_Written request_. Format every line of the rows below as a Markdown table with two columns, No. and Line. Number each line and omit any blank lines.

_Some rows_.
====
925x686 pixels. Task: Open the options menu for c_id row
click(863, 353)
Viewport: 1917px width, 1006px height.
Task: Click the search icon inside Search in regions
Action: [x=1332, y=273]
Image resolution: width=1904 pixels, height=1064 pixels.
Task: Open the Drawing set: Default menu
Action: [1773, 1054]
====
_Solved problem_.
| No. | Line |
|---|---|
| 1 | 925x686 pixels. Task: Open the options menu for c_id row |
| 2 | click(863, 353) |
| 3 | Viewport: 1917px width, 1006px height. |
| 4 | Task: Click the search icon inside Search in regions |
| 5 | Action: [x=1332, y=273] |
| 6 | Image resolution: width=1904 pixels, height=1064 pixels. |
| 7 | Task: Open the Drawing set: Default menu |
| 8 | Action: [1773, 1054] |